* **Given text**
##############################

Download retrieved data (fetched by get_svi_from_locations, get_photo_from_location, or get_sound_from_location) to a local directory and populate the corresponding path list on the dataset object.

This method is resume-safe by default: if a file already exists at its target path it is never re-downloaded. You can safely re-run this call after a crash and it will only fetch the files that are still missing, then rebuild the complete path list from what is on disk.

Parameters:

Name Type Description Default
data str

Type of data to download: ['svi', 'audio', 'photo'].

None
to_dir str

the directory to save the downloaded data.

None
prefix str

The prefix to add to the output filename.

None
Source code in urbanworm/dataset.py
def download_to_dir(self, data:str = None, to_dir:str = None, prefix: str = None)-> None:
    '''
        download_to_dir

        Download retrieved data (fetched by get_svi_from_locations,
        get_photo_from_location, or get_sound_from_location) to a local
        directory and populate the corresponding ``path`` list on the
        dataset object.

##############################

Data listing
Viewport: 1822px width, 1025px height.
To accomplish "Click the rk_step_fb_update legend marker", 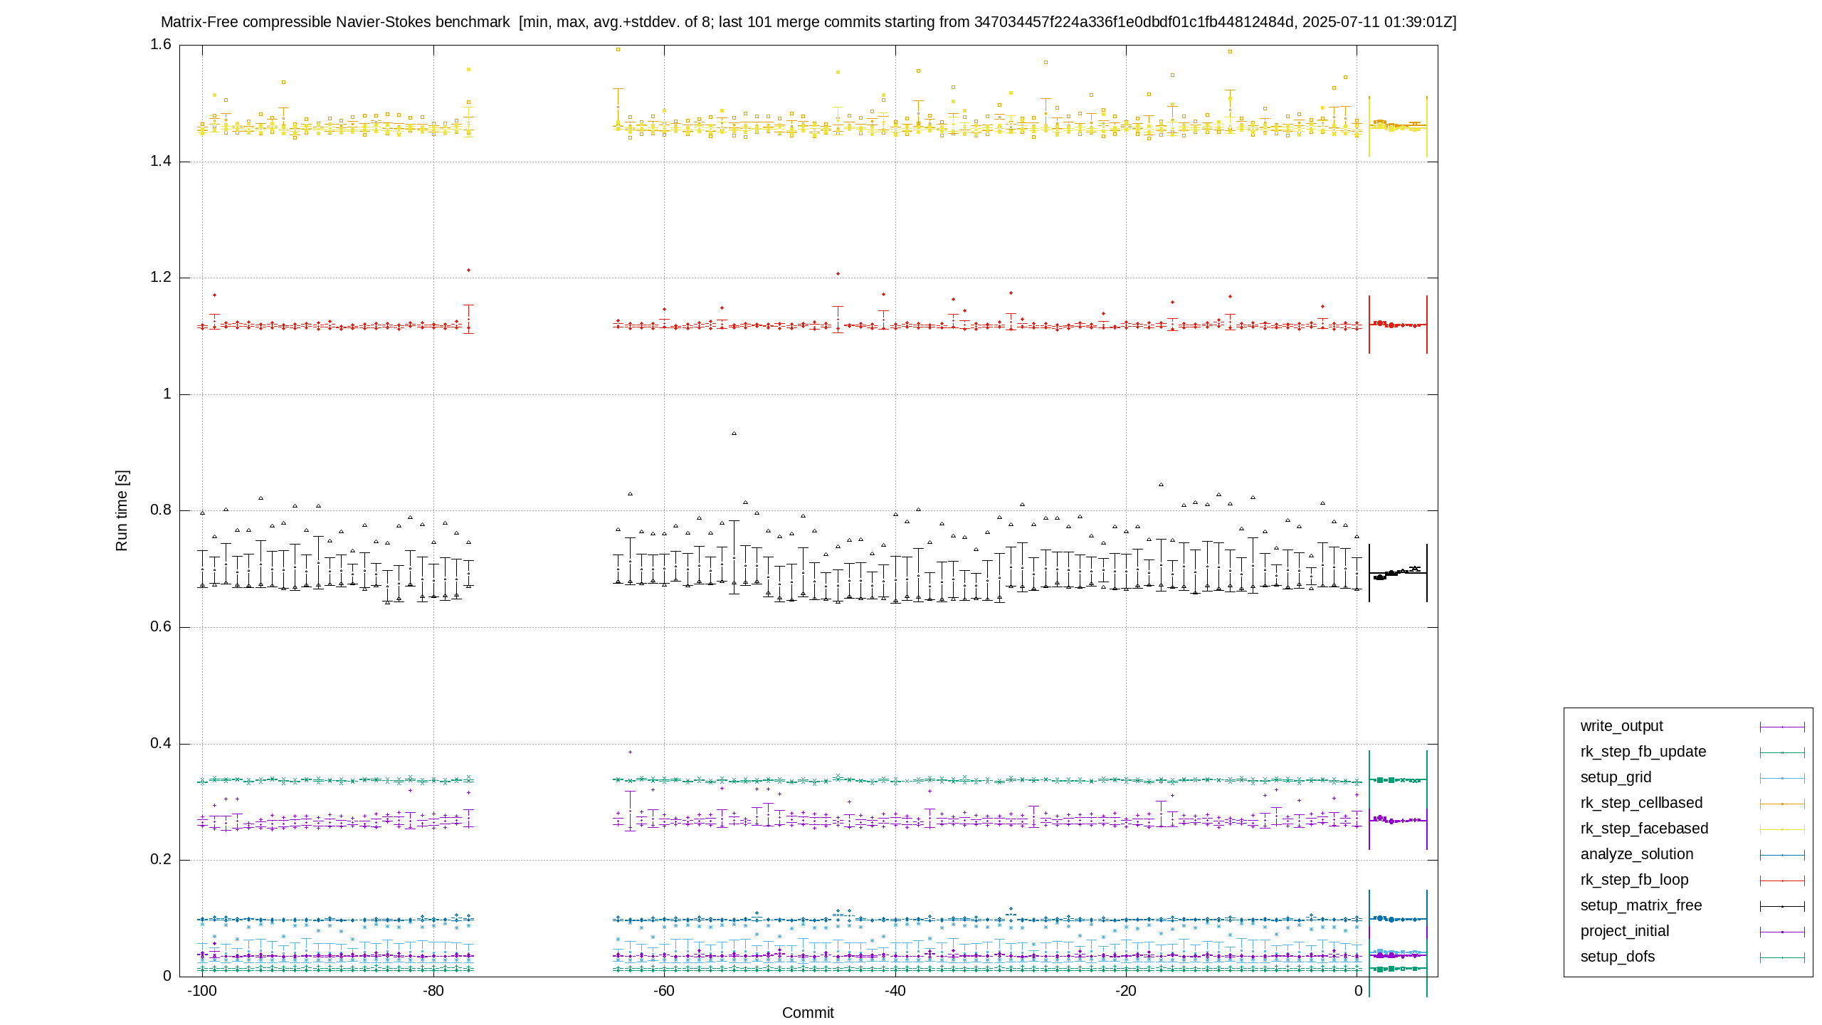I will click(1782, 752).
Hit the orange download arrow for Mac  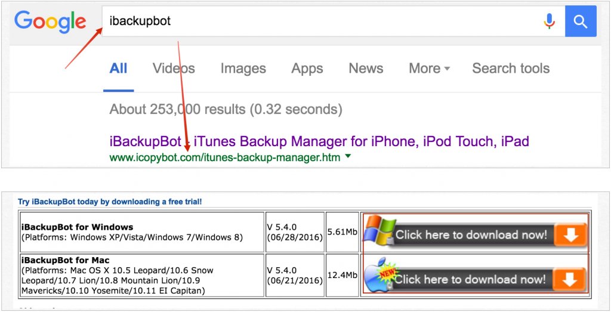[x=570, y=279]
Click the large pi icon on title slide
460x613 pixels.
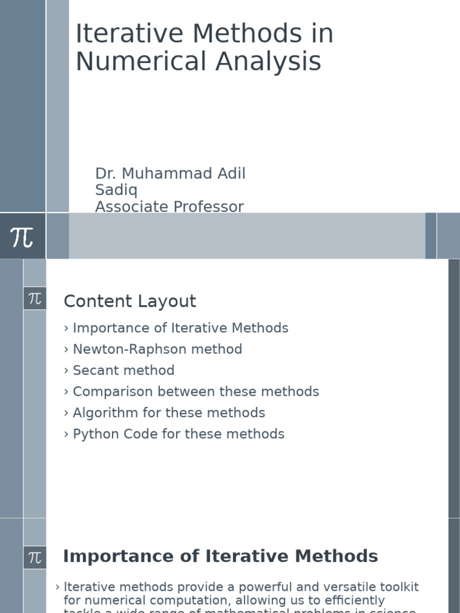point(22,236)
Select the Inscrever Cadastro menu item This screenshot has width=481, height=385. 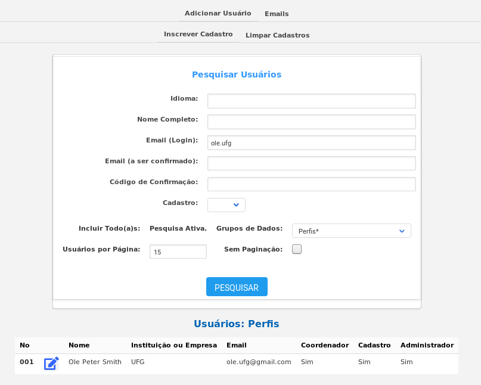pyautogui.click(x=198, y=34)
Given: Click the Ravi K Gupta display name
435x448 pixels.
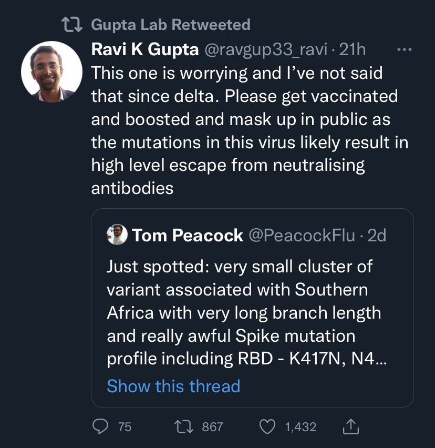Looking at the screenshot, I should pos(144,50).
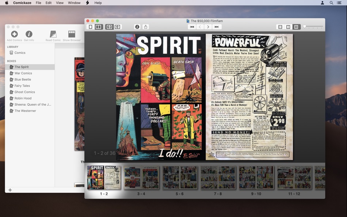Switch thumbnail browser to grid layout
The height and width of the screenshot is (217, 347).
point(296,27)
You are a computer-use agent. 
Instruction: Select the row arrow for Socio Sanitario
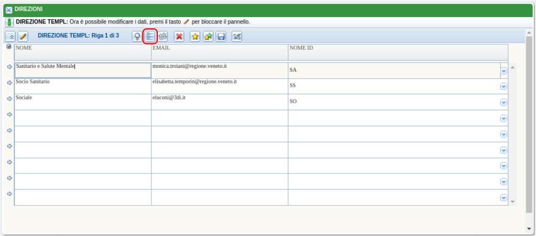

##############################

* **Aim 1**
Transcribe the part of the download_to_dir documentation between "This method is" and "['svi', 'audio', 'photo'].", inclusive.
* **Aim 2**
Please go on with the download_to_dir documentation, starting right after its last line.

* **Output 1**
This method is resume-safe by default: if a file already exists at its target path it is never re-downloaded. You can safely re-run this call after a crash and it will only fetch the files that are still missing, then rebuild the complete path list from what is on disk.

Parameters:

Name Type Description Default
data str

Type of data to download: ['svi', 'audio', 'photo'].

* **Output 2**
        This method is **resume-safe by default**: if a file already
        exists at its target path it is never re-downloaded.  You can
        safely re-run this call after a crash and it will only fetch
        the files that are still missing, then rebuild the complete
        path list from what is on disk.

        Args:
            data (str): Type of data to download: ['svi', 'audio', 'photo'].
            to_dir (str): the directory to save the downloaded data.
            prefix (str, optional):  The prefix to add to the output filename.
    '''
    if data not in ['svi', 'audio', 'photo']:
        raise ValueError('Invalid data type provided. It has to be one of ["svi", "audio", "photo"].')
    if to_dir is None:
        raise ValueError("to_dir must be provided.")
    if not os.path.exists(to_dir):
        logger.info("Directory %s does not exist; creating.", to_dir)
        Path(to_dir).mkdir(parents=True, exist_ok=True)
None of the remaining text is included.